**TASK ITEM**
Please give back all the records exactly, but keep the pictures out.

**DATA EXCERPTS**
== Segment start ==
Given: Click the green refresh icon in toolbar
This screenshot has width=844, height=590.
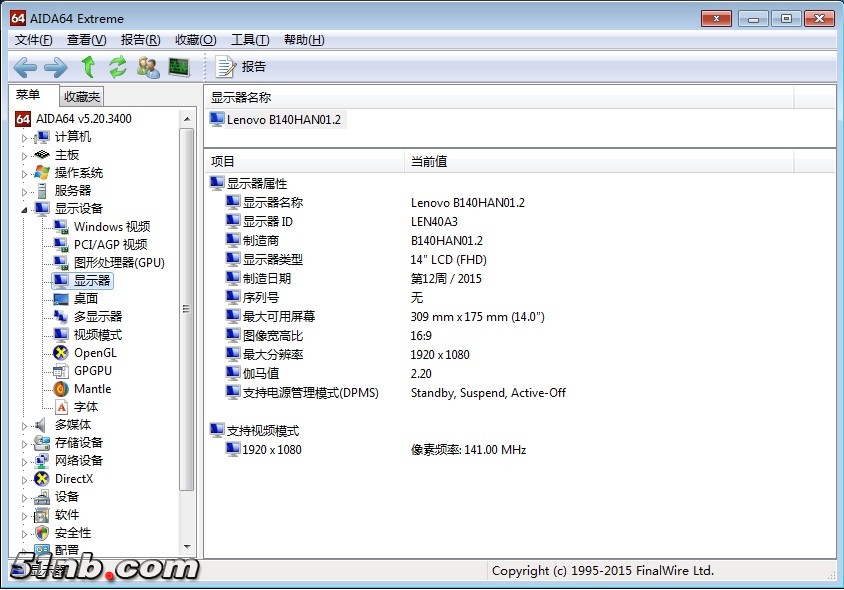Looking at the screenshot, I should (x=118, y=67).
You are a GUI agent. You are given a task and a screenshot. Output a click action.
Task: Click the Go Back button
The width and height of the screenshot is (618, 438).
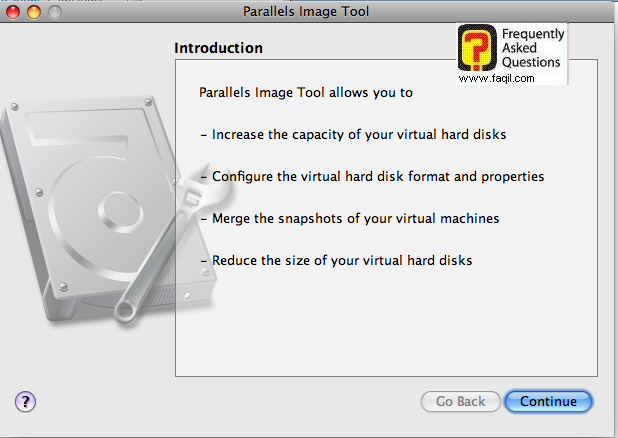coord(460,401)
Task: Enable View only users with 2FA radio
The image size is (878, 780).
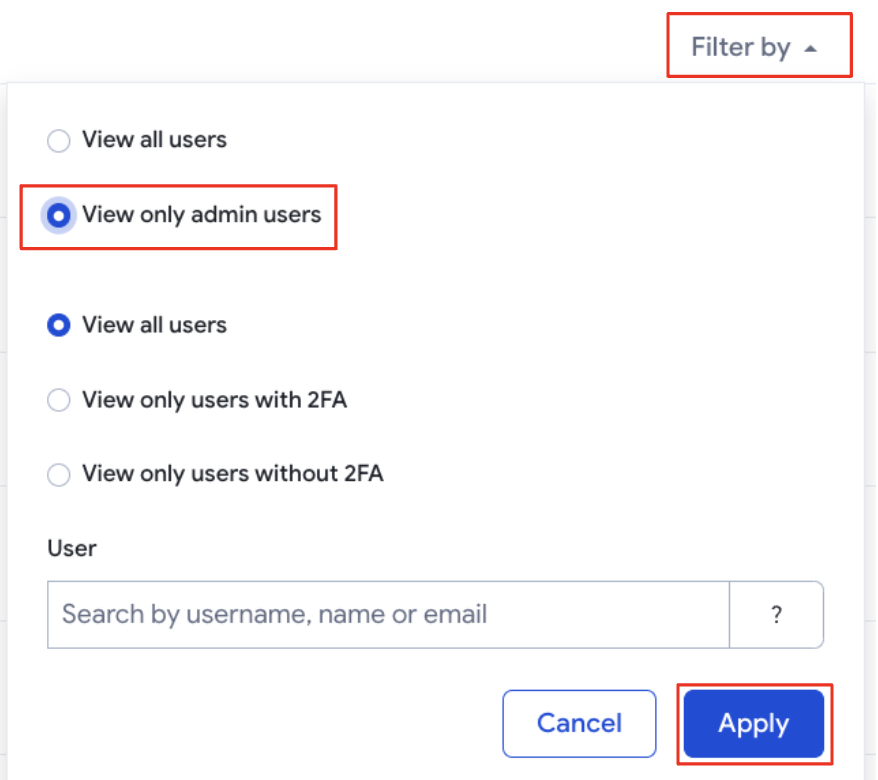Action: tap(59, 400)
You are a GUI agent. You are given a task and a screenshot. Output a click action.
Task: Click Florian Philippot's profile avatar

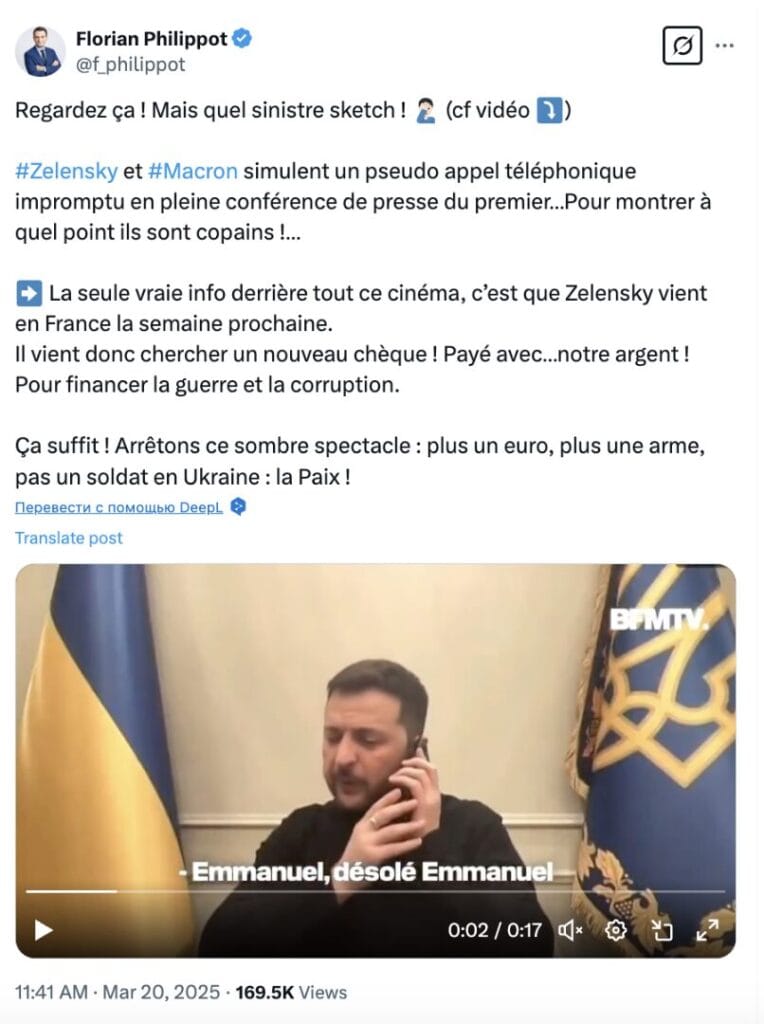click(x=40, y=52)
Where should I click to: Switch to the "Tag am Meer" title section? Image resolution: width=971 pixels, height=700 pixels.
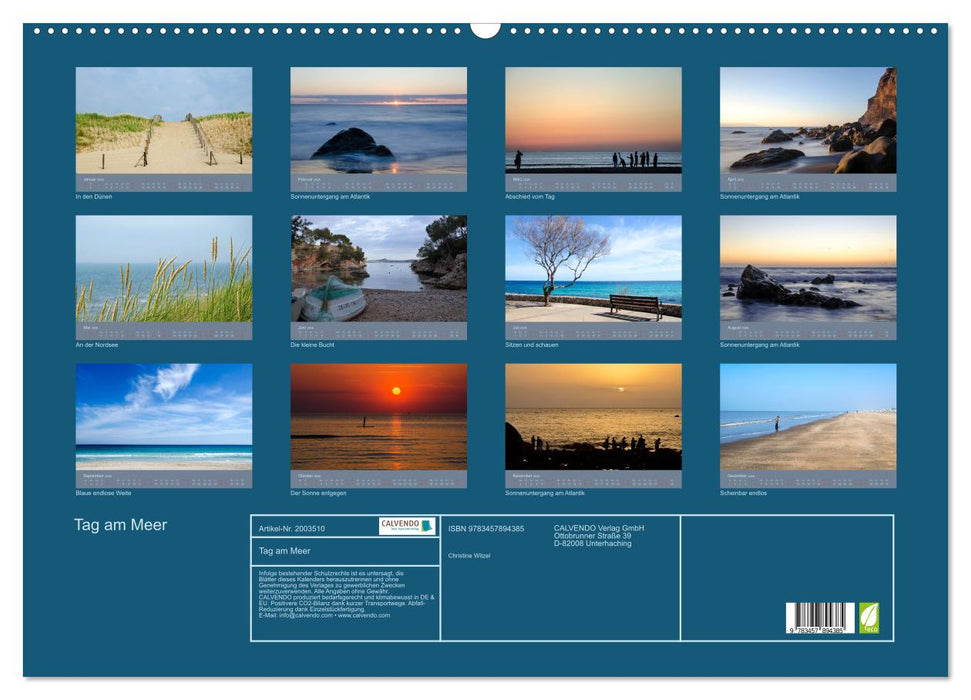(x=119, y=524)
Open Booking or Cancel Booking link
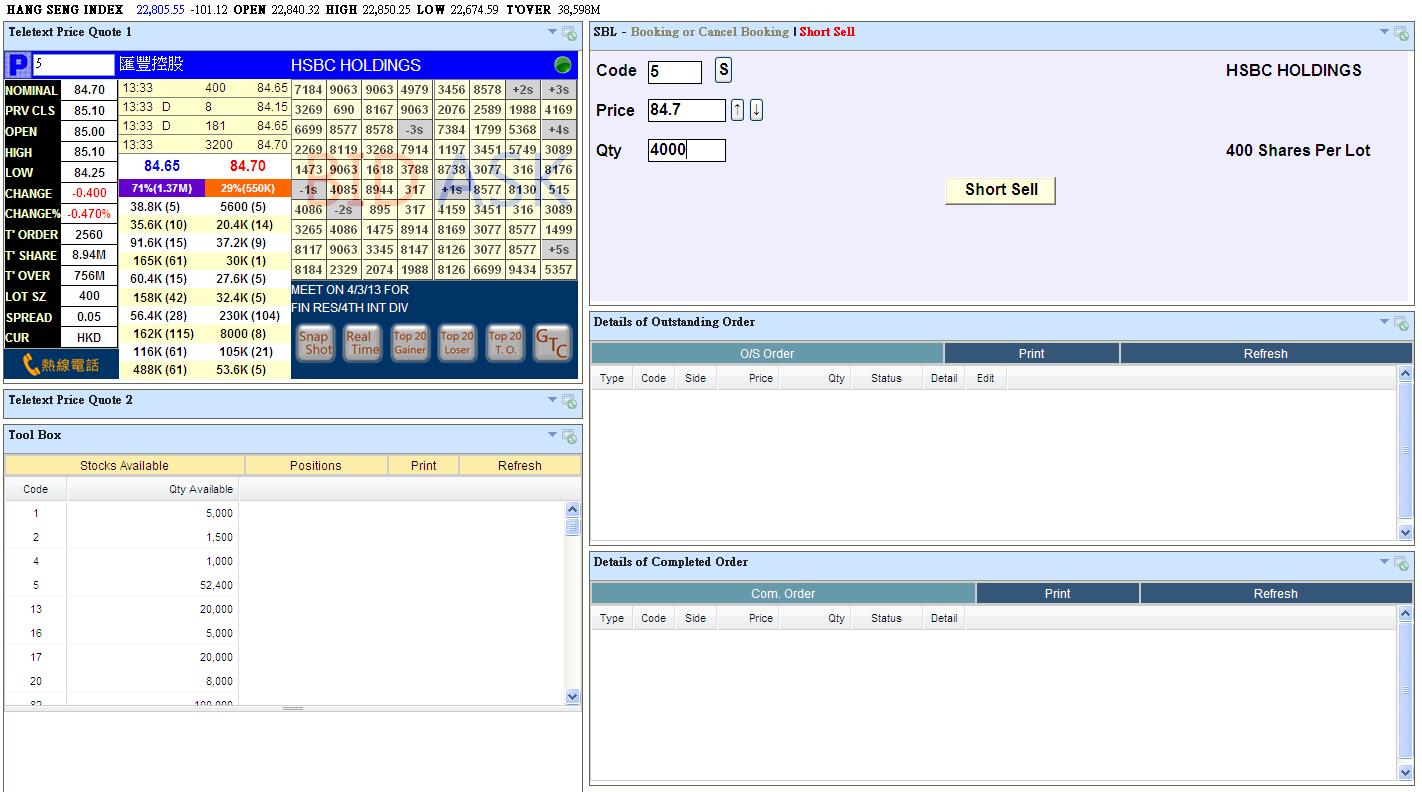 tap(709, 32)
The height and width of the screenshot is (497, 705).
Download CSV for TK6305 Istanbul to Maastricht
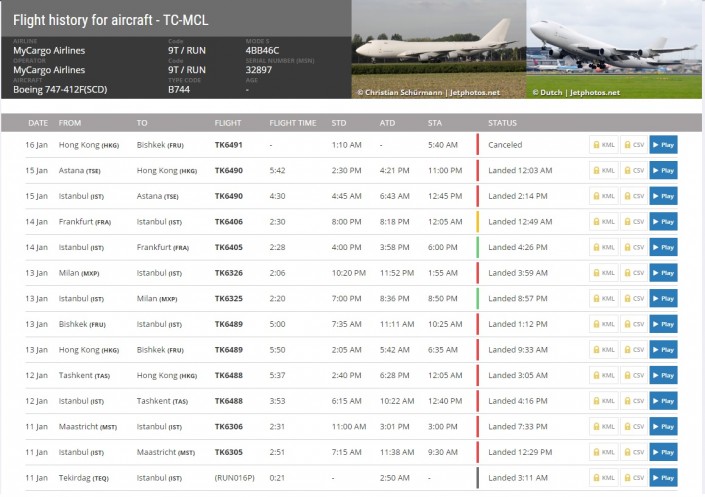click(x=633, y=452)
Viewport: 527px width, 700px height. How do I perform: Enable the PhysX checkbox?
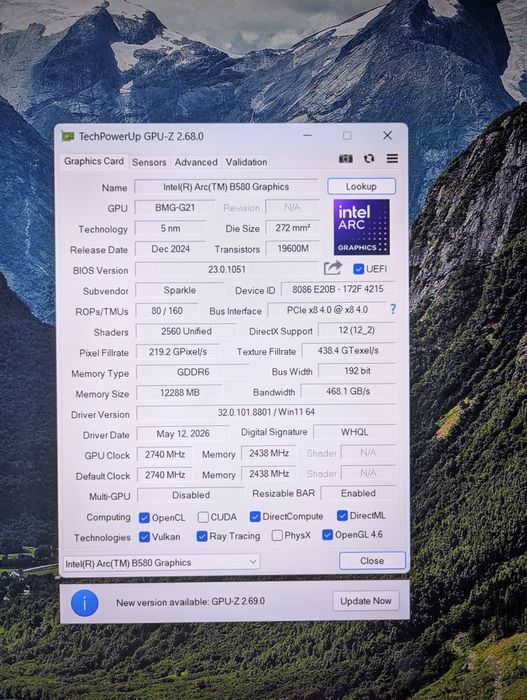[x=277, y=535]
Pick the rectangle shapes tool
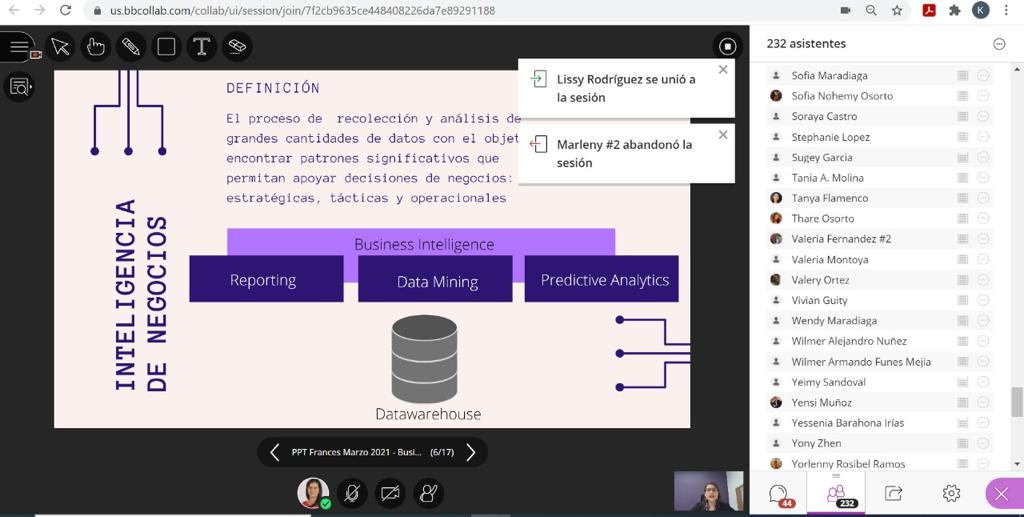Screen dimensions: 1024x517 coord(166,47)
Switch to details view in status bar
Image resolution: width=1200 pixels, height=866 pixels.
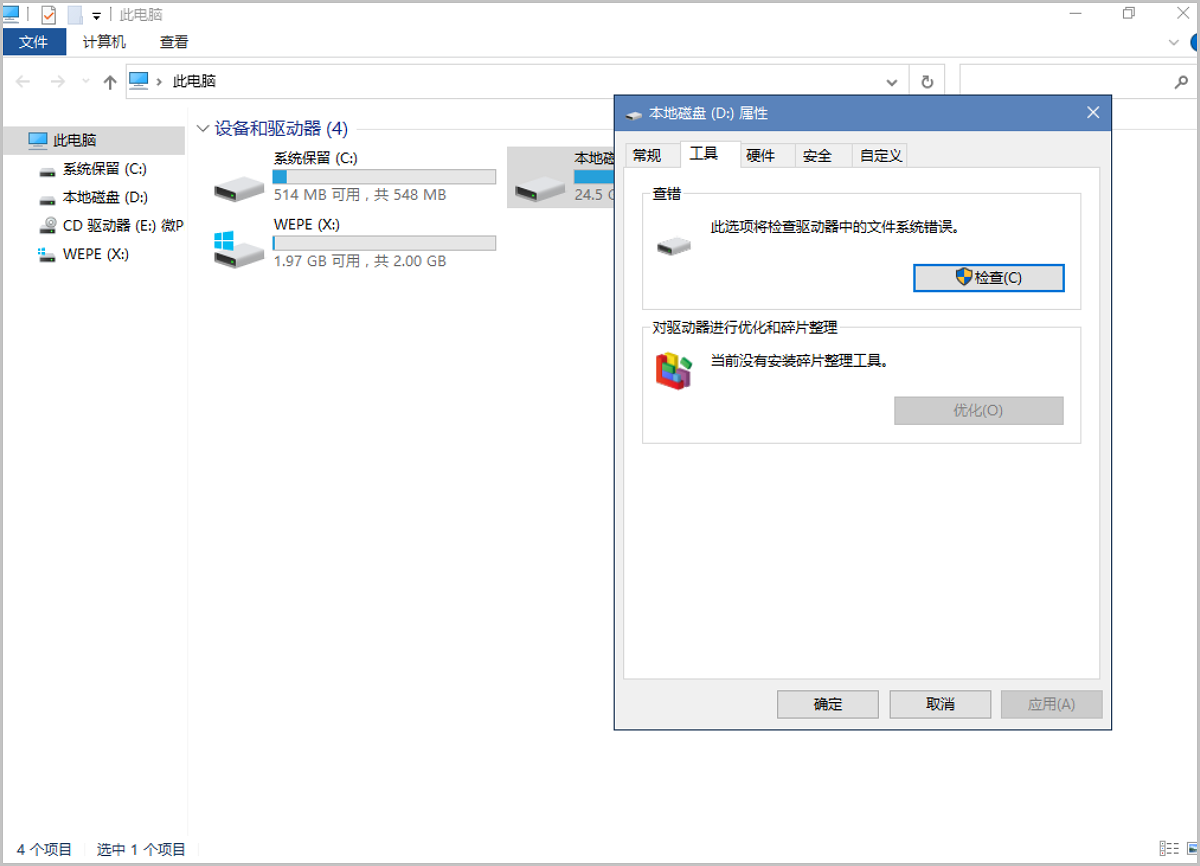pos(1166,848)
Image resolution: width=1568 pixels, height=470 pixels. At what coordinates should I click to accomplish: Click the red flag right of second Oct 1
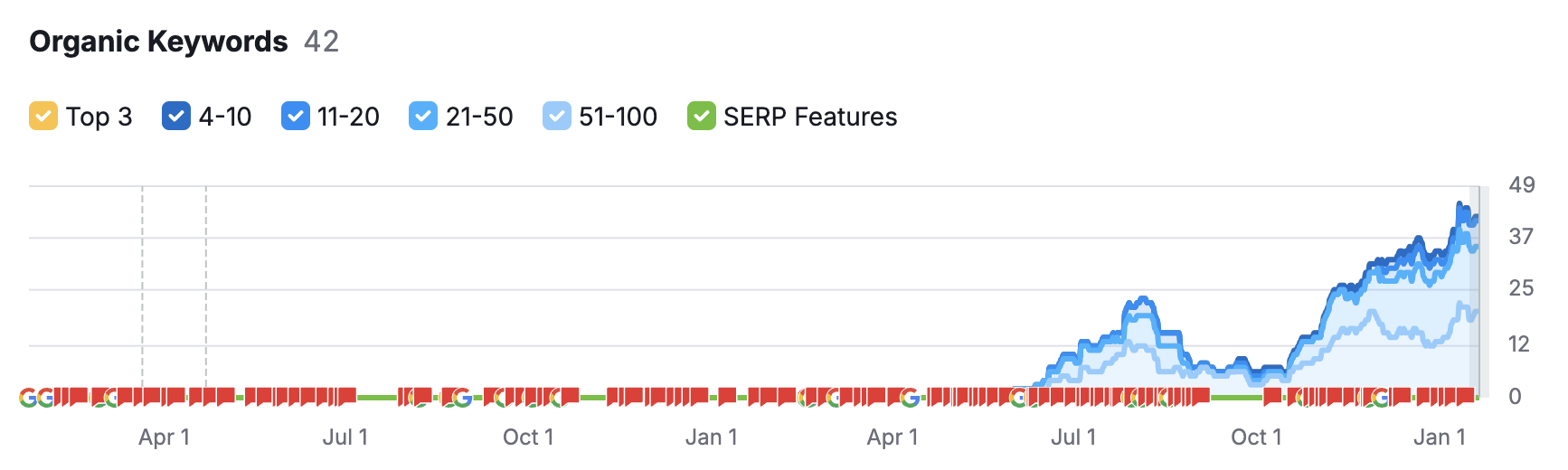click(x=1272, y=396)
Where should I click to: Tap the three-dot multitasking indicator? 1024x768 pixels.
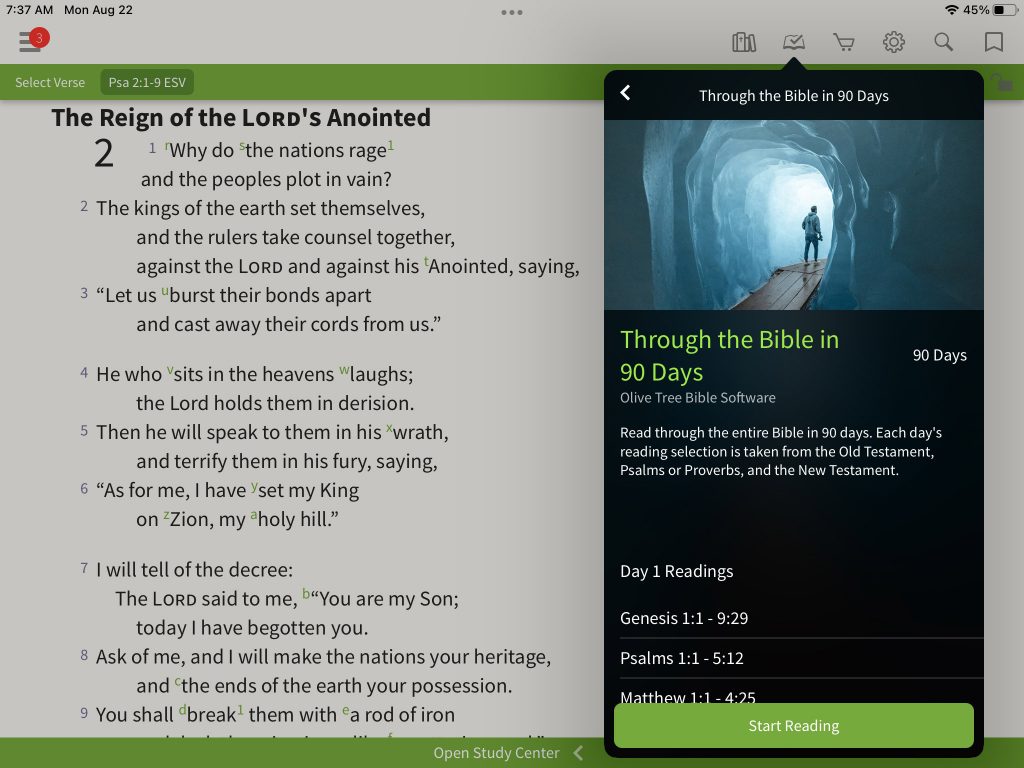(511, 12)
== Segment end ==
**SOLVED PROBLEM**
Given: Click the green refresh icon in toolbar
This screenshot has width=844, height=590.
Looking at the screenshot, I should (x=118, y=67).
You are a GUI agent. You are given a task and a screenshot. Output a click action.
Task: Click the Go Back button
The width and height of the screenshot is (618, 438).
coord(460,401)
Task: Enable View only users with 2FA radio
The image size is (878, 780).
Action: tap(59, 400)
You are a GUI agent. You are given a task and a screenshot. Output a click action.
Task: Click Florian Philippot's profile avatar

click(x=40, y=52)
Where should I click to: Switch to the "Tag am Meer" title section? Image resolution: width=971 pixels, height=700 pixels.
(x=119, y=524)
Open Booking or Cancel Booking link
 tap(709, 32)
The height and width of the screenshot is (497, 705).
Download CSV for TK6305 Istanbul to Maastricht
click(x=633, y=452)
Viewport: 527px width, 700px height. How do I perform: Enable the PhysX checkbox?
[x=277, y=535]
Pick the rectangle shapes tool
Screen dimensions: 1024x517 coord(166,47)
Switch to details view in status bar
Image resolution: width=1200 pixels, height=866 pixels.
pos(1166,848)
Image resolution: width=1568 pixels, height=470 pixels. At what coordinates should I click to accomplish: Click the red flag right of second Oct 1
click(x=1272, y=396)
Where should I click to: Tap the three-dot multitasking indicator? 1024x768 pixels.
(511, 12)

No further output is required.